Despite our best efforts, cardinality estimation has fundamental theoretical limits that cannot be overcome with more statistics or better algorithms.
The Parameter Sensitivity Problem:
-- Same query, vastly different selectivity
SELECT * FROM orders WHERE status = @status;
@status = 'pending' → 40% of table (4M rows)
@status = 'archived' → 0.01% of table (1,000 rows)
Optimal plan for 'pending': Sequential scan + hash join
Optimal plan for 'archived': Index scan + nested loop join
The optimizer compiles ONE plan. Which parameter does it optimize for?
Solutions:
1. Parameter sniffing: Use first executed value (SQL Server, Oracle)
→ Works great until a different value runs and reuses the plan
2. Average selectivity: Estimate for 'typical' value
→ Often wrong for both extremes
3. Multiple plans: Compile different plans for different parameter ranges
→ Few databases support this well
4. OPTION (RECOMPILE): Compile fresh plan each time
→ Works but adds compilation overhead
Perfect estimation is impossible. The goal is 'good enough' estimation—close enough that the optimizer picks reasonable plans. A plan within 2x of optimal is usually acceptable. Only catastrophic misestimates (10x+) require intervention.

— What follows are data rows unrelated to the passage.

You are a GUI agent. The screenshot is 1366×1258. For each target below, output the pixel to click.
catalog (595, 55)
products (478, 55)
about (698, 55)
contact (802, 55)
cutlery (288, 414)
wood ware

Cardinality estimation is where statistics meet decision-making. Every optimization choice—join order, access method, memory allocation—depends on the optimizer's row count predictions. Accurate estimation enables brilliant query plans; inaccurate estimation causes disasters.
Module Complete:
You've now explored the complete statistical foundation of query optimization:
This knowledge forms the diagnostic foundation for query performance troubleshooting. When a query is slow, you now know where to look first: Are the stats fresh? Are the estimates accurate? What's causing the discrepancy?
Congratulations! You've mastered Statistics and Histograms—the empirical foundation of cost-based query optimization. You can now diagnose cardinality problems, maintain statistics effectively, and understand both the power and limitations of estimation. This knowledge directly translates to solving real-world query performance problems.